Paper detail

Resolving Two Distinct Thermal X-ray Components in A compound Solar Flare

X-ray emission provides the most direct diagnostics of the energy-release process in solar flares. Occasionally, a superhot X-ray source is found to be above hot flare loops of ~10 MK temperature. While the origin of the superhot plasma is still elusive, it has conjured up an intriguing image of in-situ plasma heating near the reconnection site high above the flare loops, in contrast to the conventional picture of chromospheric evaporation. Here we investigate an extremely long-duration solar flare, in which EUV images show two distinct flare loop systems that appear successively along a Gamma-shaped polarity inversion line (PIL). When both flare loop systems are present, the HXR spectrum is found to be well fitted by combining a hot component (Te ~12 MK) and a superhot component (Te ~30 MK).

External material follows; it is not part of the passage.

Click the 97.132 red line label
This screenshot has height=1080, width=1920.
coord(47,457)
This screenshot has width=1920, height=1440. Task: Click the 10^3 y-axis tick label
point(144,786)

Associated with a fast CME, the superhot X-ray source is located at top of the flare arcade that appears earlier, straddling and extending along the long "arm" of the Gamma-shaped PIL. Associated with a slow CME, the hot X-ray source is located at the top of the flare arcade that appears later and sits astride the short "arm" of the Gamma-shaped PIL. Aided by observations from a different viewing angle, we are able to verify that the superhot X-ray source is above the hot one in projection, but the two sources belong to different flare loop systems. Thus, this case study provides a stereoscopic observation explaining the co-existence of superhot and hot X-ray emitting plasmas in solar flares.